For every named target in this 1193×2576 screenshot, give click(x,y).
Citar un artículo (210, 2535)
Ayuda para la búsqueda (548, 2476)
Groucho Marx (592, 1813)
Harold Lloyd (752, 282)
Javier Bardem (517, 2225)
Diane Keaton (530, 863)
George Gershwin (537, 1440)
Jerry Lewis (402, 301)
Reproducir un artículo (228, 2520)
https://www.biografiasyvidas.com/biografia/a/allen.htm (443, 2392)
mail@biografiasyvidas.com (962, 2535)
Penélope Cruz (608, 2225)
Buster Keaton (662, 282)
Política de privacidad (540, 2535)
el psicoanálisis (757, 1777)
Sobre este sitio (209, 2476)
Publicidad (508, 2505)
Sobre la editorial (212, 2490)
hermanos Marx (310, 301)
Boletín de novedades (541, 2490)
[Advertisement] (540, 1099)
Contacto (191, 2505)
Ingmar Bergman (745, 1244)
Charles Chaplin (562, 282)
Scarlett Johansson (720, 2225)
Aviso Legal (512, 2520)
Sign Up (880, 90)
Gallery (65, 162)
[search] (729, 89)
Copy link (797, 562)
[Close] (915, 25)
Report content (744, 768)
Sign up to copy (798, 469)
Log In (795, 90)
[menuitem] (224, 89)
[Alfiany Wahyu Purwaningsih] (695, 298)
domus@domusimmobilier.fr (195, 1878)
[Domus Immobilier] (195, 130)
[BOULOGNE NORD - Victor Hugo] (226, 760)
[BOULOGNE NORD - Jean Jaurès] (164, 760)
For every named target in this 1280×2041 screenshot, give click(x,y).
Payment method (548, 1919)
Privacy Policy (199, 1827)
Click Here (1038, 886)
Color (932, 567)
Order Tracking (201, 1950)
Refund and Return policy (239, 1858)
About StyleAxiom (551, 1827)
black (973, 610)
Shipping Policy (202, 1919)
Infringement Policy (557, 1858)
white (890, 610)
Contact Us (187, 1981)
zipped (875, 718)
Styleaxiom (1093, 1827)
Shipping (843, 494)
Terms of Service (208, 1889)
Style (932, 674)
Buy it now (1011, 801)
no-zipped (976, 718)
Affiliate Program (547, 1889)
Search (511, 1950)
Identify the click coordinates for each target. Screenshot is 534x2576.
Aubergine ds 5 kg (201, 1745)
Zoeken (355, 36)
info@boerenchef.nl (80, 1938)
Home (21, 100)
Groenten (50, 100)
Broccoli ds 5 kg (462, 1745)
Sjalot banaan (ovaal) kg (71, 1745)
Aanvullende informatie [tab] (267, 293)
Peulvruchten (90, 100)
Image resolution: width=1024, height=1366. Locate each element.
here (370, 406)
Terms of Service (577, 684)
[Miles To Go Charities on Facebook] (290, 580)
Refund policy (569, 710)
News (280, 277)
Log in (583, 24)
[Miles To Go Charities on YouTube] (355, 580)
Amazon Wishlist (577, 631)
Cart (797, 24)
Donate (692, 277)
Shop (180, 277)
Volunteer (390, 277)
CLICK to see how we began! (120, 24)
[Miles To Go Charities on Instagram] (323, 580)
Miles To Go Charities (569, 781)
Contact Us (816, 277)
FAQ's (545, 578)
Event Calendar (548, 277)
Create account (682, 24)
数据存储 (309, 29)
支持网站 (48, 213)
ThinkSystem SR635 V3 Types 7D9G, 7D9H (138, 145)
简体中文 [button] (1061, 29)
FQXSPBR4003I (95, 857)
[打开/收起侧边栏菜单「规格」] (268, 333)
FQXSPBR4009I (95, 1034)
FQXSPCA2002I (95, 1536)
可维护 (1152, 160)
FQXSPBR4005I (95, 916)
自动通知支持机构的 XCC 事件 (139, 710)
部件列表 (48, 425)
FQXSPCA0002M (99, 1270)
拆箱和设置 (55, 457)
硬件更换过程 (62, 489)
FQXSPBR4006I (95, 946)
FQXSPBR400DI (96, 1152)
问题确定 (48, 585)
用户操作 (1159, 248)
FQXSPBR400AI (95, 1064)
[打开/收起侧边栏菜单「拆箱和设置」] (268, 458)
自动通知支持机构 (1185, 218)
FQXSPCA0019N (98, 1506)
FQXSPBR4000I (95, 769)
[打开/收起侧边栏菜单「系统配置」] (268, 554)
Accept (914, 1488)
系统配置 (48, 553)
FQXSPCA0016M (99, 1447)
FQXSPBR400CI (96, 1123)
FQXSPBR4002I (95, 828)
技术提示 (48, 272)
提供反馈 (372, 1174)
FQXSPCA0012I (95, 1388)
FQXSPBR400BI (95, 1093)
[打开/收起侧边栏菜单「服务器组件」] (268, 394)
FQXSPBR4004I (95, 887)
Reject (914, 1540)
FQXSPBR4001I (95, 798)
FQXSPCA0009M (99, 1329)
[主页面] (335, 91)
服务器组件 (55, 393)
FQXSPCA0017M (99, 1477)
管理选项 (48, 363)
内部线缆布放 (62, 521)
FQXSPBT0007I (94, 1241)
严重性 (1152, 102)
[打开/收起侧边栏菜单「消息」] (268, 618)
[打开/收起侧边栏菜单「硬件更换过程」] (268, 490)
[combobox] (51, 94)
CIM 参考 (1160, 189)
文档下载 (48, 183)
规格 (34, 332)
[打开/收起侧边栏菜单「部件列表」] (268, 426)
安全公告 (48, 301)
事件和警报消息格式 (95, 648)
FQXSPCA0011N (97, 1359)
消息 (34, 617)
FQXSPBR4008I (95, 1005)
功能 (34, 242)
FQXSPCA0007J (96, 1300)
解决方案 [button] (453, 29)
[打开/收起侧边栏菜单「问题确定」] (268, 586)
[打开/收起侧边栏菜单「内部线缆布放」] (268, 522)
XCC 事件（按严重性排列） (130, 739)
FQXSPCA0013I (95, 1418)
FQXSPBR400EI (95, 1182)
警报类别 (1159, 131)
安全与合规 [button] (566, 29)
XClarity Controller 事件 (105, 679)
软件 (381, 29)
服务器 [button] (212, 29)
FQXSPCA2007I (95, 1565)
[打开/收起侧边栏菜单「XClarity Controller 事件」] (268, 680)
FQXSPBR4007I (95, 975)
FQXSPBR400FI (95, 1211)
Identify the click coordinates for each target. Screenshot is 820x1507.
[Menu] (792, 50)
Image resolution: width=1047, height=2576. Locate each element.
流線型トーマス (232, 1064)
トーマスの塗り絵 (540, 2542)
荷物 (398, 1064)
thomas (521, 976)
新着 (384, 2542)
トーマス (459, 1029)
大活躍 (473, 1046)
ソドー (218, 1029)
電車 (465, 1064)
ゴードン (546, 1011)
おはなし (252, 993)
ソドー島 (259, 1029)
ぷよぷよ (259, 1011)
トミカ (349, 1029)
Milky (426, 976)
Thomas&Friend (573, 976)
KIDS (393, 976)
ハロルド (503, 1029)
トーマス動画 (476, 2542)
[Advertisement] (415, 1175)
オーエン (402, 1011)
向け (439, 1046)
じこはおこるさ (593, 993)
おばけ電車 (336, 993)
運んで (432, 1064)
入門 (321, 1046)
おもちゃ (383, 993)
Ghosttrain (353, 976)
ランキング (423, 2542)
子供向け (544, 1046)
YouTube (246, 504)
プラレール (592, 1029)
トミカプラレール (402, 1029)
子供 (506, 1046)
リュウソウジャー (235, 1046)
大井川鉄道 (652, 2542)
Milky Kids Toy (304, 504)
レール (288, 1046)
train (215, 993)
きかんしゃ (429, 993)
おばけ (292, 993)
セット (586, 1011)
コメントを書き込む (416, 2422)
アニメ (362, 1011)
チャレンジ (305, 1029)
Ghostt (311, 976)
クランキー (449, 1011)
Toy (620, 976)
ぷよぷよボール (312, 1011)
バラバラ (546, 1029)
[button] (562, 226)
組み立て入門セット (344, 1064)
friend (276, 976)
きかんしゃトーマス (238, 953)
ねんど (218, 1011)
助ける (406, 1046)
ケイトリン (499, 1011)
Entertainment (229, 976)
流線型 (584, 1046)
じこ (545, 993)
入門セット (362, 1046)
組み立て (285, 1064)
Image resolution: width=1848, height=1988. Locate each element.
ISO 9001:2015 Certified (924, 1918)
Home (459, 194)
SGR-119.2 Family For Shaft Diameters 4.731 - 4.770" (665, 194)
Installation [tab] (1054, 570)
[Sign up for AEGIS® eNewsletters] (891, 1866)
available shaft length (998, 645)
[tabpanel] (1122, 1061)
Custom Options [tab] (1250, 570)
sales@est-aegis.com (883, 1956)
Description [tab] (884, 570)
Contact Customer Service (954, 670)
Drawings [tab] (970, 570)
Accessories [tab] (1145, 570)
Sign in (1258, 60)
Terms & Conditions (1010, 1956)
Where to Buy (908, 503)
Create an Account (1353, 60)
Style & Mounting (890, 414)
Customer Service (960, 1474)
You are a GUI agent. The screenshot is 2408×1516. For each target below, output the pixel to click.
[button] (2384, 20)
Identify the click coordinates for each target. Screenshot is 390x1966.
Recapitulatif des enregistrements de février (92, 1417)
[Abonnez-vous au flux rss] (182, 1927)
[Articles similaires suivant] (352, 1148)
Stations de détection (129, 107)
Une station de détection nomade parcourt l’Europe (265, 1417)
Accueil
• • • • •
WHAT IS NEEDED: Find the line with "YouTube (246, 504)" in the material above. Reproduce it and each line after it up to and including the line with "クランキー (449, 1011)".

PROBLEM SOLUTION:
YouTube (246, 504)
プラレール (592, 1029)
トミカプラレール (402, 1029)
子供 (506, 1046)
リュウソウジャー (235, 1046)
大井川鉄道 (652, 2542)
Milky Kids Toy (304, 504)
レール (288, 1046)
train (215, 993)
きかんしゃ (429, 993)
おばけ (292, 993)
セット (586, 1011)
コメントを書き込む (416, 2422)
アニメ (362, 1011)
チャレンジ (305, 1029)
Ghostt (311, 976)
クランキー (449, 1011)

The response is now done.